Nama is considering grouping thousands of residential properties it will seize from insolvent developers into a Real Estate Investment Trust (REIT) which could then be offered to the public as an investment opportunity.


REITs are used by property companies to eliminate the prospect of double taxation on investments from retail investments. In return they typically have to distribute 90% of their income, which may be taxable, to investors.


At a speech to the Association of Property Bankers in Britain last week, Nama head of lending Graham Emmett said that if the agency seizes apartment blocks, it will look to use the REIT structure to move them off the Nama balance sheet and use the cash flow to pay down debt.


The agency could end up with 16,000 properties in and around Dublin, some of which have yet to be developed but many of which are lying vacant or incomplete.


REITs are currently not allowed in Ireland but Nama is understood to have an interest in having such legislation introduced.

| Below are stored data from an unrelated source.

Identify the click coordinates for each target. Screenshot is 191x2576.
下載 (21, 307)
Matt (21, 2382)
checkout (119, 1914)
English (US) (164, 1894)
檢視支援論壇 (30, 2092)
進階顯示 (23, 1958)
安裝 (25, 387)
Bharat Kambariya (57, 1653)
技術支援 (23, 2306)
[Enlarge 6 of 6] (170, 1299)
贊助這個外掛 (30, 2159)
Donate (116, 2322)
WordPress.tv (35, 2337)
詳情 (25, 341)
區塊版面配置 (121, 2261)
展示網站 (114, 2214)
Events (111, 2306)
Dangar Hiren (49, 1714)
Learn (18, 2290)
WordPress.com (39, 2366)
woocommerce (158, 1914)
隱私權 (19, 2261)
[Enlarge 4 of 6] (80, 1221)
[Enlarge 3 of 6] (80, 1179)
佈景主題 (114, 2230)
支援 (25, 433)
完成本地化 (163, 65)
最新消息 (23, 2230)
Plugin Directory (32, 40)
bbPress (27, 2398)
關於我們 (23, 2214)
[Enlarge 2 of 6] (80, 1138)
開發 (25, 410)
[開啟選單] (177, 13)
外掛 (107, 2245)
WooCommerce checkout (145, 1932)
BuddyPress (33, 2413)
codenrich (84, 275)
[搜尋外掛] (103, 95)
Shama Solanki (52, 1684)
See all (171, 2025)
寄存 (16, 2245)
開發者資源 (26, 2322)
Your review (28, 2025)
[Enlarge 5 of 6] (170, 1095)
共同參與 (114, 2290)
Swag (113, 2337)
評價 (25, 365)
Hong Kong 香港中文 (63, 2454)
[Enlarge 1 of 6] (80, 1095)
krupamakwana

Emmett's presentation slides, which have been seen by the Sunday Tribune, show that borrowers who have ended up in Nama had loans with all the participating institutions but that the Financial


Regulator had "no measure of total name exposure". He also said lending had been carried out in haste with inadequate security and documentation.


Property Week reported last week that borrowers in Ireland were able to secure loans by speaking just to the personal assistants of their banker contacts. The Sunday Tribune previously revealed that Anglo approved loans without any valuation and that documentation used by some banks was unsecured and could have been fraudulently changed without the bank being aware.

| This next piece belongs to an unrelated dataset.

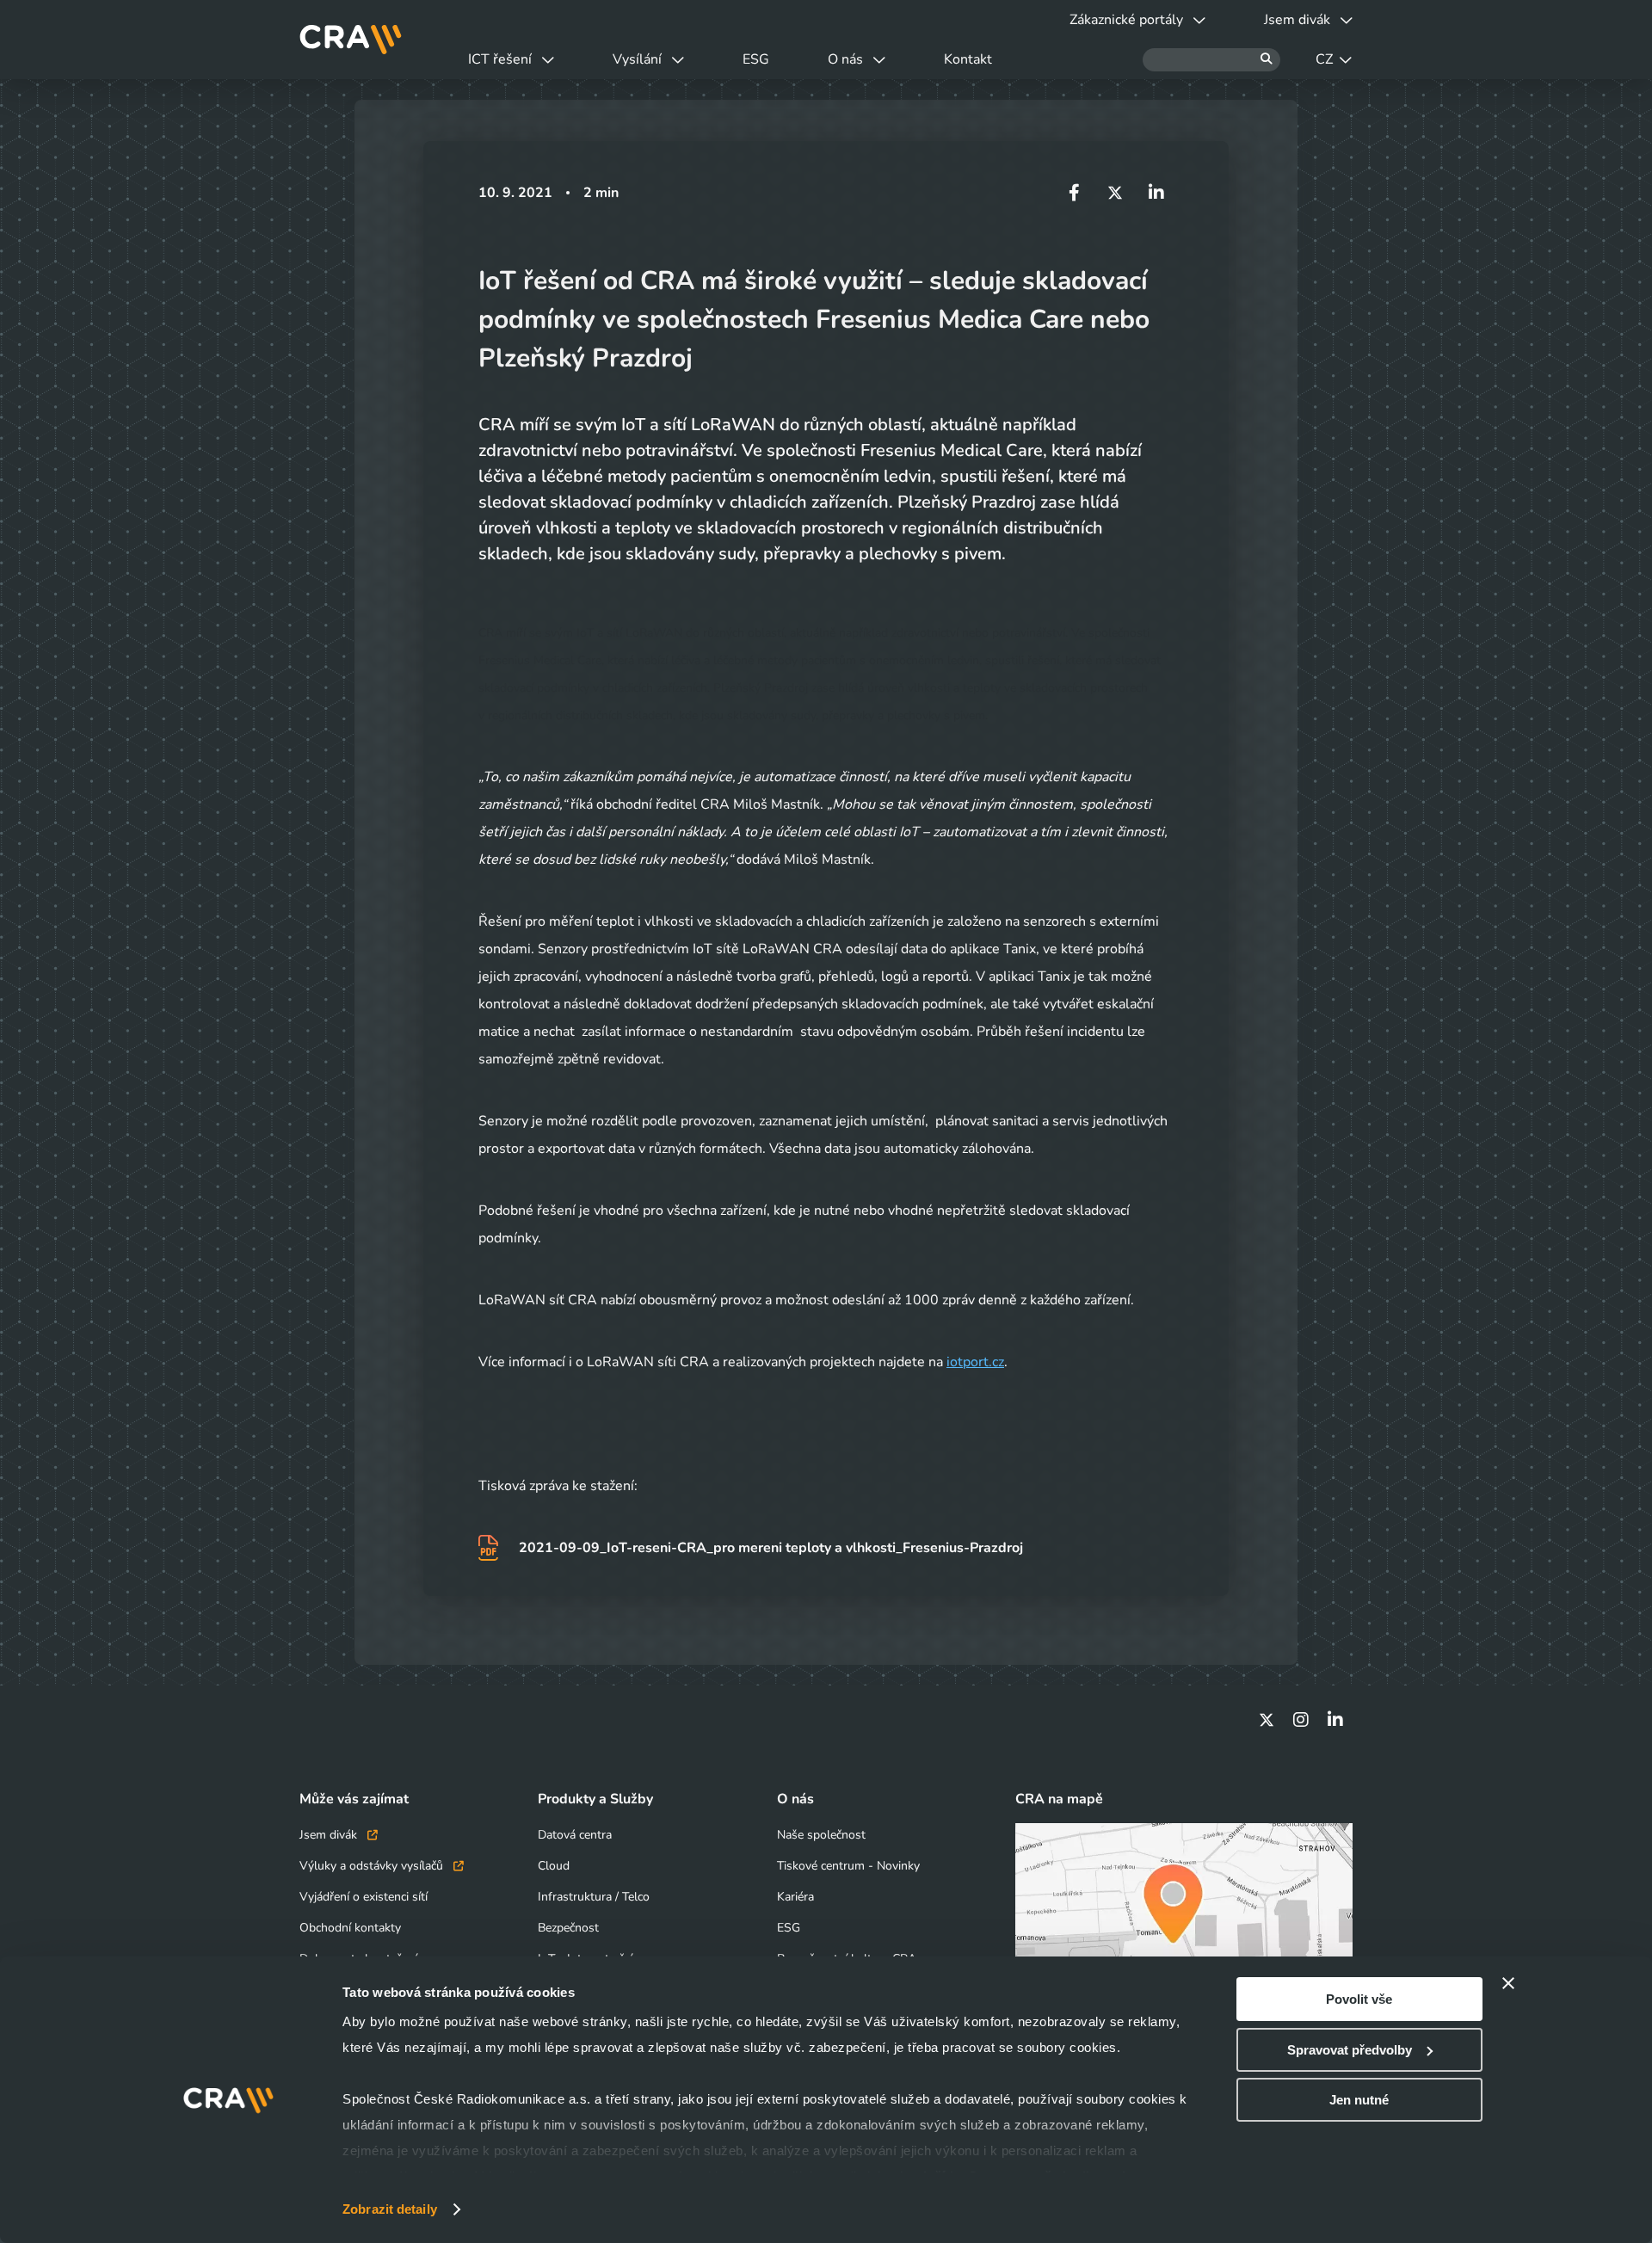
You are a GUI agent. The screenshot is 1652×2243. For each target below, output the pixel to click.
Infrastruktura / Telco (594, 1897)
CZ (1324, 59)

Emmett reiterated that Nama plans to write down its debt by a quarter by 2013. Developers have criticised this, saying it will force more properties onto the market, driving prices down.


The transfer of the third tranche of loans to Nama began last week, with €12bn due to be transferred in the current tranche. This is expected to be completed by early October. At that stage half of all the loans due for transfer to Nama will have been moved into the loans agency.


Emmett said the quality of business plans from developers has improved. "As it turned out, the business plan from most borrowers in the first tranche... was 'you forgive interest for the next nine years and then we will refinance in year 10 and give you your money back'. That wasn't really what we had in mind," Emmett said, according to Property Week. "It took a lot of education with the borrowers – maybe, we should have called it a liquidation plan, not a business plan."